I'm not sure how I stumbled across this (duh, Pinterest), but I saw the above picture and completely fell in love with everything about the outfit: The loose silhouette, the colour palette, the baggy pants with statement florals, the mix of florals and stripes, the layering.  Everything (well except the slightly trashy shoes). 

So after not being able to get it out of my head for a few days I started summoning supplies to see if I could emulate it and this is what I came up with.

I really like these trousers; they are comfortable, the fabric is the right amount of floral without being twee or overpowering (I'm looking at you neon neoprene party dress) and I like the super high waist, the pleats and (mostly) how they fit.  I added an inch and half to the crotch depth and probably could have done with less. (Note for next time as I'd love to make a cropped pair in the summer.)  And added three inches to the length (of the version with cuffs - but didn't cuff them). Other than that no pattern alterations, although I did consider adding welt pockets to the back, but as I've never done them before and I had no excess fabric, I didn't want to risk a bodge job.  So welt pockets saved for another day. 

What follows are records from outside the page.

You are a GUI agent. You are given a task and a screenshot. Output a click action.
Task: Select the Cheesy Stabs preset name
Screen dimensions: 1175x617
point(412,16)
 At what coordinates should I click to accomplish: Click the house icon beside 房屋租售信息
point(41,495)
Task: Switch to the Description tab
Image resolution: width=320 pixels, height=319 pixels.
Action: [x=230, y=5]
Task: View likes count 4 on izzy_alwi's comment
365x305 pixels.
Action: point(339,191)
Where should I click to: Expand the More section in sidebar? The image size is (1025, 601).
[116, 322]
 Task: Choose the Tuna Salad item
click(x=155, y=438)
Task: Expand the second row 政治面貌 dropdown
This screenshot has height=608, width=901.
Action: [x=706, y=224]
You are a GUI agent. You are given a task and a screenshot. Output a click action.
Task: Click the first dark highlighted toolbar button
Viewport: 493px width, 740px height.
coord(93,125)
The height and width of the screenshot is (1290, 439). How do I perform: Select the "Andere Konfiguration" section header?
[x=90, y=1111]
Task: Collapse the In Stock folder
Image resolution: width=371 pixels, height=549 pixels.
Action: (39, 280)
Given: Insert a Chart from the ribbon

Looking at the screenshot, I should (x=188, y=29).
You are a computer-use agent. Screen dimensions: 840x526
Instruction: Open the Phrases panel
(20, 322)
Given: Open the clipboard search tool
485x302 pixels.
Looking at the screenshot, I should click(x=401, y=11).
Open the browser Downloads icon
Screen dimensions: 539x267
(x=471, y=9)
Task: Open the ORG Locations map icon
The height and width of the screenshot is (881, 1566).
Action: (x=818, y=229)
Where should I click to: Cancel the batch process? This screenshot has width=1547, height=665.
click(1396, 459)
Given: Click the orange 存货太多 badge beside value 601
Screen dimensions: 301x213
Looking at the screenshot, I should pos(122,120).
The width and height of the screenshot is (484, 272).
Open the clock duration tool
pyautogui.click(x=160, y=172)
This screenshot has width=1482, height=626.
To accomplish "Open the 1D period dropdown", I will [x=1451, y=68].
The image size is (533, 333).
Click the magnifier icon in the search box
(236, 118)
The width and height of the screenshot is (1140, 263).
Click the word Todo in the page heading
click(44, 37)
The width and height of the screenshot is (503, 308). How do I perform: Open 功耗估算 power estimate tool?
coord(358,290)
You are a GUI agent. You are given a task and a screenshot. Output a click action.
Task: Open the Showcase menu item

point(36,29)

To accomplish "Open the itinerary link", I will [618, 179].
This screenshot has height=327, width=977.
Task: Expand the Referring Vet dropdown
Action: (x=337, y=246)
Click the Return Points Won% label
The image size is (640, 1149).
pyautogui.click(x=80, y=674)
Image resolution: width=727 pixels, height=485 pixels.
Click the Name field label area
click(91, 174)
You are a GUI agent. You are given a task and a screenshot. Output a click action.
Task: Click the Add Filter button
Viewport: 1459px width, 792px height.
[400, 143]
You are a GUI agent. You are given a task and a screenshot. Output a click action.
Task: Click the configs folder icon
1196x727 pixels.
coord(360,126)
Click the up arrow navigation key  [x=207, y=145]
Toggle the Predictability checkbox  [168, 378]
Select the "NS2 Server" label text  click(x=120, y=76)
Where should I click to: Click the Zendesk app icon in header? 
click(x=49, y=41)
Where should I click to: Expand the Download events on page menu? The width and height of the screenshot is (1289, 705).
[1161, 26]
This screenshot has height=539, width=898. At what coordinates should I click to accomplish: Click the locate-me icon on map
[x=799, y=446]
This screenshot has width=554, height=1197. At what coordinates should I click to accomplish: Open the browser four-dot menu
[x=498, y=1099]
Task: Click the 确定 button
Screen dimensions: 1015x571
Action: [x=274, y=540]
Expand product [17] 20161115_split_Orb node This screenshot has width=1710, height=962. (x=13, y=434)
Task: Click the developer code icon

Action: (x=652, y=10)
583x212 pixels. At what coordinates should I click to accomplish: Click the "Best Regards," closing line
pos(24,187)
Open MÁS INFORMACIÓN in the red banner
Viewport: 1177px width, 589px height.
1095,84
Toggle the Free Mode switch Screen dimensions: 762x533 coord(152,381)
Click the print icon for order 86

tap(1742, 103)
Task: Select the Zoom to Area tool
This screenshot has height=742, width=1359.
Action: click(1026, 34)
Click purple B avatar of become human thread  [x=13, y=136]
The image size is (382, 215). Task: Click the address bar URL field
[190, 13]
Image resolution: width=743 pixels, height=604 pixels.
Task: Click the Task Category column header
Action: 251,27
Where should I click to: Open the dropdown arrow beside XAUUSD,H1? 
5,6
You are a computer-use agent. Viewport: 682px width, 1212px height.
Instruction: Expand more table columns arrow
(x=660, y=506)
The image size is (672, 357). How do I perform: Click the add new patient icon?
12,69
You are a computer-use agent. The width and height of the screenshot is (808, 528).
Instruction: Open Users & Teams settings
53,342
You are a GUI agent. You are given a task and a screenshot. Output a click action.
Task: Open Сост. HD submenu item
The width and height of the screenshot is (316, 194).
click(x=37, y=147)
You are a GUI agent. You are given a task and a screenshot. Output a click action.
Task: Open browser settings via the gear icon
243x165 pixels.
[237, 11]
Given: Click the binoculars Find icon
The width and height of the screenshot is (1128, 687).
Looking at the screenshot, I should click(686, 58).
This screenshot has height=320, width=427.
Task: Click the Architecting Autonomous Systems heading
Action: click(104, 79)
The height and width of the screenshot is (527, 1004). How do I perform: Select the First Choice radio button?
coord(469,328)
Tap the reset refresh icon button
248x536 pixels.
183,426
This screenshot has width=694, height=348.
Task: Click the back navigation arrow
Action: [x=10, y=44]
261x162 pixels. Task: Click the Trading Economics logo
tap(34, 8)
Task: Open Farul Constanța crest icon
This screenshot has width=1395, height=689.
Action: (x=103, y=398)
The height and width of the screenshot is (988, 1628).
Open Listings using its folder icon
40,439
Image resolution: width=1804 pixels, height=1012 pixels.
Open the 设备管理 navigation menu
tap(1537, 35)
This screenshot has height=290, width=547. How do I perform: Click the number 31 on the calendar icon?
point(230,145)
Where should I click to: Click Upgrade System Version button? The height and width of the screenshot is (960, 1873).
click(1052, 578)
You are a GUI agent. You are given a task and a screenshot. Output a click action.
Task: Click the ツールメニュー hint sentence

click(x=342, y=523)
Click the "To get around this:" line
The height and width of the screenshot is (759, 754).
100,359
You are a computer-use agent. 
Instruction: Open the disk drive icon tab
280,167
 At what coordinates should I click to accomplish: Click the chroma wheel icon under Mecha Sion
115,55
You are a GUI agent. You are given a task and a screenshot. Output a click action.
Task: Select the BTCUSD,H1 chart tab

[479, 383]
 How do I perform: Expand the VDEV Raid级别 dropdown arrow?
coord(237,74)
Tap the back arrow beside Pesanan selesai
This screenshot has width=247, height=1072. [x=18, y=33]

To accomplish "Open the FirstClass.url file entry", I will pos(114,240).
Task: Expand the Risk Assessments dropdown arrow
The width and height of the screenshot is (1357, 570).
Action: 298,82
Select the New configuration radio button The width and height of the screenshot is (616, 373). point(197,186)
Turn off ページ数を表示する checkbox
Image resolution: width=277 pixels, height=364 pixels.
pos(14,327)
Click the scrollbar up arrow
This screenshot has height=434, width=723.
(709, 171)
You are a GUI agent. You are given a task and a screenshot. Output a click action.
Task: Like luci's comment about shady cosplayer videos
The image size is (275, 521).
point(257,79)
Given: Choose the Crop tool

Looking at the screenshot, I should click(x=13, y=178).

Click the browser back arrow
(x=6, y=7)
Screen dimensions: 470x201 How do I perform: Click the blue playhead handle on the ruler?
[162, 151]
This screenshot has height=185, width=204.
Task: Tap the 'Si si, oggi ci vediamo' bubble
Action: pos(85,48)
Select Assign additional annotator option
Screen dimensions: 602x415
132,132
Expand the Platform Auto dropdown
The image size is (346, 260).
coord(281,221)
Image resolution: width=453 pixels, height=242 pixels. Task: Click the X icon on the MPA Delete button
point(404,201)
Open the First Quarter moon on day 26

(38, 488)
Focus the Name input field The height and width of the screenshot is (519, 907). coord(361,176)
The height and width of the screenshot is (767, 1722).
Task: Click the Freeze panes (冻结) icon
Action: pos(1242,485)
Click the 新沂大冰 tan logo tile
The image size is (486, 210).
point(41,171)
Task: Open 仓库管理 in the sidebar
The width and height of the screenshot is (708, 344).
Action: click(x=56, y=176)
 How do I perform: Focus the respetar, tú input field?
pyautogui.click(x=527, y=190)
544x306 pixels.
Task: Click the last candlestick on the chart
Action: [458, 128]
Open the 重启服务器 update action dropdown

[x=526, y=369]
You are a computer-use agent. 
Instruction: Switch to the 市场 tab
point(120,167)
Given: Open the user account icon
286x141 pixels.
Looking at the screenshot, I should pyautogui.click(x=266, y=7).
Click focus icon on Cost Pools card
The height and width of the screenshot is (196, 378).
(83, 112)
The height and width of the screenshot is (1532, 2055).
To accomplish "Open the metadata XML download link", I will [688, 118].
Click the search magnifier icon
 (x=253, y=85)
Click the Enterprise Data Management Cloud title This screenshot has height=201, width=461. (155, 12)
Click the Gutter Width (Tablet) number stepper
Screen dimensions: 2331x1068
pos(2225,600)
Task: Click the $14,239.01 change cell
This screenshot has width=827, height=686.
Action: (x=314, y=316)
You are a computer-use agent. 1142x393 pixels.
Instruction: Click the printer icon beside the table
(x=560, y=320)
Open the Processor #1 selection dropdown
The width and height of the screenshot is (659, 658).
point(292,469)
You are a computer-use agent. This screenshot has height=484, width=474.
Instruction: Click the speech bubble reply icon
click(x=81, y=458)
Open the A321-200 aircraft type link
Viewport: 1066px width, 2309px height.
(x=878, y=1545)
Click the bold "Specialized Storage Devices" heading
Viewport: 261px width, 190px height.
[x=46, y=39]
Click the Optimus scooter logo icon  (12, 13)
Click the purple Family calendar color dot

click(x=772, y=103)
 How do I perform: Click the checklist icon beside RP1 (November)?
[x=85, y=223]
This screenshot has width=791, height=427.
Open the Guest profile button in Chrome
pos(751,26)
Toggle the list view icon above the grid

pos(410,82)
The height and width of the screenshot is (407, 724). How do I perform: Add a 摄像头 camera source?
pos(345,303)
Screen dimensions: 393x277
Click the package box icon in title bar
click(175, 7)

The tee was also made by me to replicate this look and gets worn all the time.  It's a lovely lightweight cotton knit using Grainline's Scout Tee - which I've adapted before (here) but never made straight out of the packet and I love it.  The neckline, fit across the shoulders and loose style are perfect and so comfortable for everyday wear.  I love the idea of layering it over a shirt, although it looks a bit odd without the jacket it has to be said.

Whilst I was hoping with the layering I could wear the trousers this winter, they are totally impractical for my day-to-day life: they need to be worn with heels, they're not very warm and I trip over them a lot.  Perfect for marching 15 blocks through the snow pushing a double stroller ...  

So; impractical, sewn by numbers and a total rip off of someone else's idea. Just like most of the stuff on the high street. Oh well, at least they're better made, I don't have sweatshops on my conscience and they fit me. 

Outfit details.  

Tee: grey stripe fine cotton knit from Mood using Grainline Studio's Scout Tee pattern.

Jacket: I was going to make one using Republique du Chiffon's Bernadette pattern, but I already have one white jacket in my closet, I don't really need another, so I ditched that idea.  This is from Zara, more than a few years ago.

Shirt: Pale denim also from Zara a few years back, (without being a total sycophant, I'd use Grainline's Archer if I was going to go all out and make the whole outfit).

Trousers: Pattern is Vogue 8836 and the fabric is a lovely drapey rayon challis from Harts Fabric. (I haven't sewn with rayon challis before and now I get why everyone raves about it.  But I'm confused as it's not something I've come across in the UK - is it known by another name?  Viscose??)

Shoes: Ridiculously high stack heels from Hobbs in the UK.